If You Want to Tell a Better Story, Just Look in the Mirror

People have been telling stories for a long time. Your earliest human ancestors told stories to pass on knowledge. They used them as a way to understand their surroundings and their lives.

Stories are proven to convey a message, teach a lesson or pass on information and history.

You might want to teach your children a life lesson. Maybe you want them to stop leaving their rooms messy or to get better at doing their other chores.

Perhaps you have a presentation you have to give at work. Maybe you’re writing for pleasure or for a living.

In all these cases, you need to look no further than the mirror to write a great story.

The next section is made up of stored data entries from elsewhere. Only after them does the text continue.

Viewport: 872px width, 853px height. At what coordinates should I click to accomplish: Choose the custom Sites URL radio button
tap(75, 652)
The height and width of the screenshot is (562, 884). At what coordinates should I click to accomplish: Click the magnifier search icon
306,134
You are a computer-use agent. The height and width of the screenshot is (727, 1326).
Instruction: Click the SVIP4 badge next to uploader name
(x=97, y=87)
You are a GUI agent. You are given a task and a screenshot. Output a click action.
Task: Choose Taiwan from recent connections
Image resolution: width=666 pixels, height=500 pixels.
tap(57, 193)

What Story Are You Trying to Tell?

You might be telling a story that has little relevance to your life. Even so, you’ll be able to take your own life experiences and weave them into the story.

This makes your content relatable. Your audience can identify with you as a real person, even if the story you’re telling has unbelievable characters.

Look in the mirror. Look at yourself and your successes and failures.

What personal experiences have you had that you can include in some way in the story you’re trying to tell? Look to your life for inspiration and ideas for new stories and make any story more human.

Incidentally, this works with fiction and nonfiction alike. It works best when you create a narrative from your personal experiences. Don’t be shy about painting yourself as an imperfect person. That’s what other people will relate to. Please talk about your failings, your conflict, and how you overcame it.

Does Your Audience Know You Very Well?

If your readers or listeners know something about you, mention it.

This is another way to make your story carry weight. You are connecting with your audience. Again, you don’t personally have to be a character in your story or your message. You add positive and negative life experiences to give your content a feeling of reality.

Whether your audience knows you or not, try to turn your life’s lessons into narratives. Make these lessons into stories in and of themselves. Then tie them into the central theme or major plot of your bigger story.

This makes you more relatable and real to your audience. It also means quicker and easier writing because you’re working from a place of experience and familiarity..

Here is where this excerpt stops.